2023 Digital Video Storytelling, Long Form, Large Newsroom finalist

Queer Egypt Under Attack

About the Project

This BBC News investigation reveals how violent criminal gangs are finding, abusing and extorting people from the LGBTQ community they meet online in Egypt. And with extraordinary access to police transcripts the BBC shows how police are using the same dating and social apps to find and arrest people, creating a hostile environment where Egyptian LGBTQ people have nowhere to hide. Using innovative masking technology to hide the identities of the people he meets, Ahmed Shihab-Eldin navigates the complex online and real-life world of two people who identify as queer who have been repeatedly targeted by a gang with violent viral video humiliations and police arrests. Forced to choose between sex work and asylum, Jamal chooses to stay and Laila chooses to go.

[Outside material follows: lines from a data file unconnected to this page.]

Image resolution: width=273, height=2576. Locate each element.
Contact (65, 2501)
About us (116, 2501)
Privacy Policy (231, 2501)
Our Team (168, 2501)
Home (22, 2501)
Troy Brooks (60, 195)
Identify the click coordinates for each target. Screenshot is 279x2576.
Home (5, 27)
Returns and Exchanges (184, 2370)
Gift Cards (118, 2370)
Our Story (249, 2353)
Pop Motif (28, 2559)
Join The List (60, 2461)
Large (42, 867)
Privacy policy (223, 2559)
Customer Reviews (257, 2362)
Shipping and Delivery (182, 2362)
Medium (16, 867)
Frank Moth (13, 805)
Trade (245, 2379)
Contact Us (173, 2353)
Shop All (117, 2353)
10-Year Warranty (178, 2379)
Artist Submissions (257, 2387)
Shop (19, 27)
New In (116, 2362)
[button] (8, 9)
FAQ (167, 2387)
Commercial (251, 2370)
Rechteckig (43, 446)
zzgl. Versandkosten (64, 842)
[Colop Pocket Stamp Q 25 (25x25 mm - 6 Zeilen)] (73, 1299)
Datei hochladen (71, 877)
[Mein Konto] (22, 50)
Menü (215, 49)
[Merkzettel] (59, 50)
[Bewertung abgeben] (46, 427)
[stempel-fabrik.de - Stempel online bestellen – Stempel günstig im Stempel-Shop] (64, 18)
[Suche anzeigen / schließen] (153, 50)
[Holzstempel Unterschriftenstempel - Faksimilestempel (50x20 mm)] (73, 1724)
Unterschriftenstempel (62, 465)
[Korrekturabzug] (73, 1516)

While homosexuality isn’t technically illegal in Egypt, our BBC investigation showed how the country’s security forces are using laws designed to protect against “debauchery” – originally a sex work charge – to criminalise LGBTQ+ people for their sexuality.

Just being on the apps looking for a date can be grounds for arrest based on the incitement of debauchery or public morality laws in Egypt.

The key differentiator for us was access to police transcripts documenting conversations between police officers and people they then went on to arrest. In them we saw that some of those targeted by the police on apps were only looking for love, dates, and even new friendships, online. The transcripts reveal that police try to push their victims to agree to having sex for money, as legal experts say this can help secure a charge of indiscriminate sex which is one of the main indicators of debauchery. But there are also police transcripts where there is no mention of any financial transactions.

We also use Freedom of Information requests and parliamentary questions to find out that UK businesses are the largest investors in Egypt. Police forces in Egypt received training from the UK, via the UN as recently as 2019. It was released as a one hour film on iplayer and also in shorter formats for YouTube and social media, with an accompanying text piece. It was released on flagship shows across the BBC network and translated into many different languages.